However, the classical qualitative approach, where scenario narratives are developed, has some severe limitations. While this approach provides results which are readily communicated to decision-makers, it often overlooks truly unexpected (but plausible) scenarios (Kwakkel and Cunningham, 2016). Besides, they are not readily implemented for problems where the structure is also disputed (Bryant and Lempert, 2010).
Scenario discovery, a quantitative, brute-force approach to scenario development,developed by Bryant et al. (2010) aims to address these limitations. This approach has been successfully applied to numerous grand challenges, among others climate change (Kwadijk et al., 2010), sustainable water management (Haasnoot et al., 2011), and global natural resource management (Kwakkel et al., 2013).
The original approach to quantitative scenario discovery relies on three consecutive steps: sampling, labeling and searching for subspaces leading to the regions of interest.The sample is typically collected using Latin Hypercube Sampling (Kwakkel, 2017). For uniform, independent sampling, the chance that a random sample falls within the region of interest decreases quadratically with increasing size of the bounds (Vrugt, 2016). Therefore, if the prior distribution cannot be estimated, or the problem at hand demands a wide range of possible values, and the problem has a high number of dimensions, these sampling techniques require an unreasonably high number of samples to adequately delineate the region(s) of interest.

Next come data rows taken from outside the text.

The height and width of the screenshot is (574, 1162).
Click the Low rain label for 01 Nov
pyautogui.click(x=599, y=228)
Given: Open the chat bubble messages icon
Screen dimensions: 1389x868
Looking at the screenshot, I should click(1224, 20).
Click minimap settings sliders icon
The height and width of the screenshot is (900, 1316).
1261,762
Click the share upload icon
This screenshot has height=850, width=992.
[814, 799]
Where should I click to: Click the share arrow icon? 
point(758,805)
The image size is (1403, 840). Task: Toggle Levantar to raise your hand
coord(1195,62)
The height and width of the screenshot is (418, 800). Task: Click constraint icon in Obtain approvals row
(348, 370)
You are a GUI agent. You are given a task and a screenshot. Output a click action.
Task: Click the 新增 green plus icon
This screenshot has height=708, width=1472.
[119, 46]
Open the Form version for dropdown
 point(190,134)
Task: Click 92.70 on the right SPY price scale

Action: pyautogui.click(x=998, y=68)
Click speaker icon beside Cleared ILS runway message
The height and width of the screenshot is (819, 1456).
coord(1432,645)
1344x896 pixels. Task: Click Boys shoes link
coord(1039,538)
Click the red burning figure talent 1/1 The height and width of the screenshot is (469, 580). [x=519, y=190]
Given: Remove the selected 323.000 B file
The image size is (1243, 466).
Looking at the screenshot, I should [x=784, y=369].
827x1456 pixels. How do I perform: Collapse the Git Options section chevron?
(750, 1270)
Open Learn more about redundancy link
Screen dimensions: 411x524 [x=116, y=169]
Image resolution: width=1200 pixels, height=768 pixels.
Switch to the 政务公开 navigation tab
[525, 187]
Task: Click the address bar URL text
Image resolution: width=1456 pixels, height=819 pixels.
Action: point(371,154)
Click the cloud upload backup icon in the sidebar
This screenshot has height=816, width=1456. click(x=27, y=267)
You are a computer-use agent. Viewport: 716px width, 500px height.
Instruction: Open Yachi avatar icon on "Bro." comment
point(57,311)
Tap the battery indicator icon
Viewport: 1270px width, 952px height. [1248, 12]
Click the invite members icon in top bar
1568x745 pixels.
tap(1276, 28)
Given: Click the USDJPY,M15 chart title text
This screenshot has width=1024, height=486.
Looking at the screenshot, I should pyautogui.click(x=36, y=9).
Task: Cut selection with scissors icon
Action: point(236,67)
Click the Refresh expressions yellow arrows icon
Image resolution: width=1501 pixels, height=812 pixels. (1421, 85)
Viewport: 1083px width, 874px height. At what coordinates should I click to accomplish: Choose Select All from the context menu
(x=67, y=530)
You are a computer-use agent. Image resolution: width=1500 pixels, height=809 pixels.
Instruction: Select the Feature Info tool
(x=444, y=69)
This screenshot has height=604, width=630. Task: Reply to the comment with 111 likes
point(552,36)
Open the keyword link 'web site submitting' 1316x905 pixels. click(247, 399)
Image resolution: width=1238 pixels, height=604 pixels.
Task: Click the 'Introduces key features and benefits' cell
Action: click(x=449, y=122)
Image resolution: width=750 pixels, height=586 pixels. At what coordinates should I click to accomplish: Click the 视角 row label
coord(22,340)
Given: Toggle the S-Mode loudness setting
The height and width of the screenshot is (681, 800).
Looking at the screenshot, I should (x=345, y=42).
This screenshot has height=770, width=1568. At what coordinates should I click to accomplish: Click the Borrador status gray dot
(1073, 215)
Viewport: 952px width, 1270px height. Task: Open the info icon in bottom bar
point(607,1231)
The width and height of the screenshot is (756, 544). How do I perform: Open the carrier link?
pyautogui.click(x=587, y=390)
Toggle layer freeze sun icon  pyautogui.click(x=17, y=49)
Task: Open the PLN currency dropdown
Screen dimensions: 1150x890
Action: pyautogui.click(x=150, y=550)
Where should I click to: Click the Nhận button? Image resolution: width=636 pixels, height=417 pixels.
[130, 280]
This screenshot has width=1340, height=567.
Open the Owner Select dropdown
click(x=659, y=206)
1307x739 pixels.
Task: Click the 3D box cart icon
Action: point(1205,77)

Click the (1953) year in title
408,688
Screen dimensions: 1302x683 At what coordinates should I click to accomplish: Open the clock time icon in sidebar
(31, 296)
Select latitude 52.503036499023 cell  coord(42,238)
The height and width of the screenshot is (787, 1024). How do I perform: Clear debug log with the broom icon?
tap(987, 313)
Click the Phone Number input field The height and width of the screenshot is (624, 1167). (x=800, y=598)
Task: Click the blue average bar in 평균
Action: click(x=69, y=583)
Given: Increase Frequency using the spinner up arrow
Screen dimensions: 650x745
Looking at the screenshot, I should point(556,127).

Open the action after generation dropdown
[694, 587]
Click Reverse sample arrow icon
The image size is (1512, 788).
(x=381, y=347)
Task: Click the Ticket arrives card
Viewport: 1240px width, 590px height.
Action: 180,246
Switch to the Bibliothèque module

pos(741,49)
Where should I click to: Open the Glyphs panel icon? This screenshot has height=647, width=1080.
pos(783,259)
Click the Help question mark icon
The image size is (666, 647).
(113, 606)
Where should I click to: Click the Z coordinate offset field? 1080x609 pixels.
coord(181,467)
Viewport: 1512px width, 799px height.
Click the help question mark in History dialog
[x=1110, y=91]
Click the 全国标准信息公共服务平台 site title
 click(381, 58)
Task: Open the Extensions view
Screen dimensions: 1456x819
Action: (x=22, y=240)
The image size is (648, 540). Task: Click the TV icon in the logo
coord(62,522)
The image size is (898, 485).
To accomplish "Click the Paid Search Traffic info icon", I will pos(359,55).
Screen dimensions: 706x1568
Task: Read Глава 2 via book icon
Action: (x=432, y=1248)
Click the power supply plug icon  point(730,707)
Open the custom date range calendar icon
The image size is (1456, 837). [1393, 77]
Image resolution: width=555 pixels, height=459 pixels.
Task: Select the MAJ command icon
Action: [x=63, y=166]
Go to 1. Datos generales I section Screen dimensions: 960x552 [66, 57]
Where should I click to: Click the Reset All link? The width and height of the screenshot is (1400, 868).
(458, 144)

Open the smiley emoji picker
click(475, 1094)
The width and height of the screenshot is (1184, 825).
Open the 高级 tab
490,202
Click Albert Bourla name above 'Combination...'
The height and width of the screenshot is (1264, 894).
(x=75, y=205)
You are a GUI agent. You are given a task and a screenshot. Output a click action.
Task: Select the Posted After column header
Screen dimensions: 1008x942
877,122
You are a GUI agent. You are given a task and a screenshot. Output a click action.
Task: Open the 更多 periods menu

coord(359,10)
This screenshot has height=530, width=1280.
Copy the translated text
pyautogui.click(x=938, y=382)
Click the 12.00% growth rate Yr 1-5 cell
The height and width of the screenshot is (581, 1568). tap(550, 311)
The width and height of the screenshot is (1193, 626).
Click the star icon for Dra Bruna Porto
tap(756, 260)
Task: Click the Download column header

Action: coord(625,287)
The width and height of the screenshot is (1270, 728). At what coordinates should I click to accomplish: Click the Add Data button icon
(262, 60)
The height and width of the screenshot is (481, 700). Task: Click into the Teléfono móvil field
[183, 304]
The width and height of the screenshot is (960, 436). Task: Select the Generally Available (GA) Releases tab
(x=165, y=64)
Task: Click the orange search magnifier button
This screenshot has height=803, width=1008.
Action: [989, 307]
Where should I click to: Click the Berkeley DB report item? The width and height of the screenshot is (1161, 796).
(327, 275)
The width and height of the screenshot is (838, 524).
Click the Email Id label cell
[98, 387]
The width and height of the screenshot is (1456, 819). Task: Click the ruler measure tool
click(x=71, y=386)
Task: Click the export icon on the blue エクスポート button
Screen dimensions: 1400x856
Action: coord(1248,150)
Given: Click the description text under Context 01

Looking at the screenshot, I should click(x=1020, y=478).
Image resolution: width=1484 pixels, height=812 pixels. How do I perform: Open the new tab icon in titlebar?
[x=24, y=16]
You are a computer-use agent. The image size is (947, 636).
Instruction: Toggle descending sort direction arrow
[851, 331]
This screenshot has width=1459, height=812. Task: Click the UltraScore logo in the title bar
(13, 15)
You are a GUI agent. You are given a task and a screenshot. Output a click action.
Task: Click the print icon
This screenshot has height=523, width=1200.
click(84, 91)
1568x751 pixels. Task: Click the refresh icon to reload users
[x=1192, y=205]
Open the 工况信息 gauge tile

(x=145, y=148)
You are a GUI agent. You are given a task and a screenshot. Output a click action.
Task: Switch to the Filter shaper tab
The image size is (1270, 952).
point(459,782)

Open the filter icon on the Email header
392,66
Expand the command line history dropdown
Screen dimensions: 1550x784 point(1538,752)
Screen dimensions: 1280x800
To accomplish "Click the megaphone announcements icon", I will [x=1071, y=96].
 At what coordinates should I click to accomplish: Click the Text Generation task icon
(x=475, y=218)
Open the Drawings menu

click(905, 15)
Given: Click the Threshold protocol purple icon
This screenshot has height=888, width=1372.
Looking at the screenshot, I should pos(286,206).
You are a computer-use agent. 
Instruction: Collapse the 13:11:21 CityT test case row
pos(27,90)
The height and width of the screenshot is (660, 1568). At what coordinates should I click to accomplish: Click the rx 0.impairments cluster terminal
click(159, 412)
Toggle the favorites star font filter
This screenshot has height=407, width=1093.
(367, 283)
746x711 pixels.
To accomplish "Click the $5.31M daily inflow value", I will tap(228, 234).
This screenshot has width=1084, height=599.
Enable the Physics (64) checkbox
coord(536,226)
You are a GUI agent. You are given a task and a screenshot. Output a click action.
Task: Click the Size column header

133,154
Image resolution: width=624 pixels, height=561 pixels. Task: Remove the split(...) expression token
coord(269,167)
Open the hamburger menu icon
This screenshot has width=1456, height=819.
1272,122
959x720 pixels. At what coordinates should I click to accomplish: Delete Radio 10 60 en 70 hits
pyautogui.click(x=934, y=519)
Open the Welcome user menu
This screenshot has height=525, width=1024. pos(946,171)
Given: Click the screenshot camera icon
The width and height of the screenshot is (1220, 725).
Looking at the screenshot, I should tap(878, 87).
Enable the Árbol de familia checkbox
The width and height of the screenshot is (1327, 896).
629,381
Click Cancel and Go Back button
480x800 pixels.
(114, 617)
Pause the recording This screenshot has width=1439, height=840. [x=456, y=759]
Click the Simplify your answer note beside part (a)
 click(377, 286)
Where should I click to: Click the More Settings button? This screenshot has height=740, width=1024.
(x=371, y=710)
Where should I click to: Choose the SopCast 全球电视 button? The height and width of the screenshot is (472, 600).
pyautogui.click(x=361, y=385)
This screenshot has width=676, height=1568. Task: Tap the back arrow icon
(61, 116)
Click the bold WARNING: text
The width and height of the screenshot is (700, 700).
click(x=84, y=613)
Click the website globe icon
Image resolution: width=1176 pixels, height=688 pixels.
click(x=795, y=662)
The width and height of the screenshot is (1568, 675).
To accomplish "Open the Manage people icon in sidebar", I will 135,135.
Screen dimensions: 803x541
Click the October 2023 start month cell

Therefore, this thesis proposes using dependent sampling, which concentrates the sampling on the regions of interest, rather than attempting to represent the entire input space. After convergence, the resulting sample approximates the true posterior distribution. By performing a Kolmogorov-Smirnov test for uniformity, the uncertain factors leading to the behavior of interest can be derived. The relevant ranges of parameter values can be recognized and communicated to decision-makers.